Defense seeks more data in Anderson caseJul 25, 2012 By Martin Reed, Staff Writer
The attorney representing the ex-financial manager charged with embezzling from from Star-Tech Inc. and Precision Analysis in Riverton wants more information about the charges in order to build his client's defense.
In his July 23 motion, on behalf of Gerald "Gary" Emil Anderson Jr., attorney John Schumacher wrote that "in order to prepare his defense, the Defendant needs more specific information regarding the crimes for which he is being charged."
The motion for a bill of particulars filed in Lander's 9th District Court arrived as Anderson awaits his arraignment that will offer his first opportunity to enter pleas to his charges.
The Fremont County Attorney's Office filed charges against Anderson on May 22 alleging embezzlement totaling more than $2.5 million.
The former Fremont County School District 25 board chairman and high-ranking leader in the Church of Jesus Christ of Latter-day Saints remains in jail on a $250,000 bond following his arrest May 30.
Rather than allowing a Circuit Court judge in Riverton to weigh probable cause in his case, Anderson waived a preliminary hearing July 11 that bound his case over to District Court for further proceedings.
In conjunction with Anderson waiving his hearing, the prosecution dismissed two counts of conspiracy to commit felony larceny.
His remaining charges include four counts of felony larceny and three counts of obtaining goods by false pretenses. The active charges carry a maximum punishment of 70 years in prison and $70,000 in fines.
The criminal charges follow civil litigation launched by Star-Tech proprietor Charles Starks and Precision Analysis owners Cory and Heidi Fabrizius in 2010 that accused Anderson of embezzlement.
At the conclusion of a seven-day trial in Lander last December, a jury found that Anderson had taken close to $1.5 million while working as the companies' financial manager. The jury also determined Scott Anderson owed Precision Analysis $20,000 for company funds he improperly obtained.
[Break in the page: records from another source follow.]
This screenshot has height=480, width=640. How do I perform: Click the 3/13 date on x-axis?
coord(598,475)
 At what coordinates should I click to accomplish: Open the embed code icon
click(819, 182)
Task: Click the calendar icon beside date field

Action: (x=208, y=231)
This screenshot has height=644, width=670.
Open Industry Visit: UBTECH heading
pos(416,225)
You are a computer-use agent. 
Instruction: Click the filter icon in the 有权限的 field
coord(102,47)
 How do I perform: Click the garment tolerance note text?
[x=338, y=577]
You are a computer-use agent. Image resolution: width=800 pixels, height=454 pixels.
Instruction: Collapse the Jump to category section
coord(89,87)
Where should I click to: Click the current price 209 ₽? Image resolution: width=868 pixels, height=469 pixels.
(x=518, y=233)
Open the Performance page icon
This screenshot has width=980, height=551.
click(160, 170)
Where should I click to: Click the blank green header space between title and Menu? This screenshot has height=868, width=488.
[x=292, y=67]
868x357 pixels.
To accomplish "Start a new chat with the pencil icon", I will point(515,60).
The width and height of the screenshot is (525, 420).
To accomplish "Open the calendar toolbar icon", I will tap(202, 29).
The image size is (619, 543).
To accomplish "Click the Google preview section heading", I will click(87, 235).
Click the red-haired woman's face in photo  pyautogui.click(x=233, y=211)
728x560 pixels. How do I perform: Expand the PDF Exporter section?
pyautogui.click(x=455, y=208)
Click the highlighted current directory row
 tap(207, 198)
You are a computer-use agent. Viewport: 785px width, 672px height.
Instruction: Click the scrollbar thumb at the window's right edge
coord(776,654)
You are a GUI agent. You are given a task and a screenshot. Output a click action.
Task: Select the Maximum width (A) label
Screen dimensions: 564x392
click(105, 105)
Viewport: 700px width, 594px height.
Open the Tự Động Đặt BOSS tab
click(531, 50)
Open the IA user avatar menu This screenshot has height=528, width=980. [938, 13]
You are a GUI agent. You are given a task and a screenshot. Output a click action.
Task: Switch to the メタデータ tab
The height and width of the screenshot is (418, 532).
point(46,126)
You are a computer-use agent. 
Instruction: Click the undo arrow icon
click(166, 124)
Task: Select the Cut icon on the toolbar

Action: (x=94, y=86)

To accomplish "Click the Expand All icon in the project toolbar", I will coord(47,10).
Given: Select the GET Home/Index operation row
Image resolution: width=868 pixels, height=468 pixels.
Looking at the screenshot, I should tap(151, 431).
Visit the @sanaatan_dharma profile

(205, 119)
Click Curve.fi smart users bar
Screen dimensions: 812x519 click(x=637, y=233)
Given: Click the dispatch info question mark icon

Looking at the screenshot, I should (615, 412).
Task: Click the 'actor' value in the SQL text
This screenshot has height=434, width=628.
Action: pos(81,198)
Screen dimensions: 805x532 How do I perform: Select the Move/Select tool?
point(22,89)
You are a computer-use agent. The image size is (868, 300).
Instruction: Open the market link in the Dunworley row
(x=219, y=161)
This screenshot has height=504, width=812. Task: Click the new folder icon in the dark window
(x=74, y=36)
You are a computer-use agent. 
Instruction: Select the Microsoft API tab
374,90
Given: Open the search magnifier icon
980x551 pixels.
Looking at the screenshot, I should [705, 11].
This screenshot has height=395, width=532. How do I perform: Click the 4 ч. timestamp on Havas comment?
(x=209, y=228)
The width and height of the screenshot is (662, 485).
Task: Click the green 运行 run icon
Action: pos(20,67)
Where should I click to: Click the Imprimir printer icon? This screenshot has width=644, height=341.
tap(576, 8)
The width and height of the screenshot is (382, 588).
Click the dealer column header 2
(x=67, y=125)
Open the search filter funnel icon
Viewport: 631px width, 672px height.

In his request, Schumacher noted the document's purpose is to "make more specific the general allegation in the information to enable the defendant to prepare his defense and avoid being surprised at trial."
"The charges against the Defendant are alleged to have covered hundreds of transactions" over a decade and "appear to have occurred within the same time frame and involve the same facts," Schumacher said.
He noted that while under oath, Starks said he gave Anderson "unfettered authority to issue checks, to pay bills, make payroll, borrow funds from banks and private individuals, deposit and withdraw personal and corporate funds, open and close accounts with financial institutions, and operate lines of credit with various lenders."
Starks and his family members signed more than $1 million worth of checks to Anderson, "and it is unknown whether the State or Charles Starks are now alleging these funds were stolen," Schumacher stated.
The Fremont County Attorney's Office did not immediately responded to Schumacher's motion.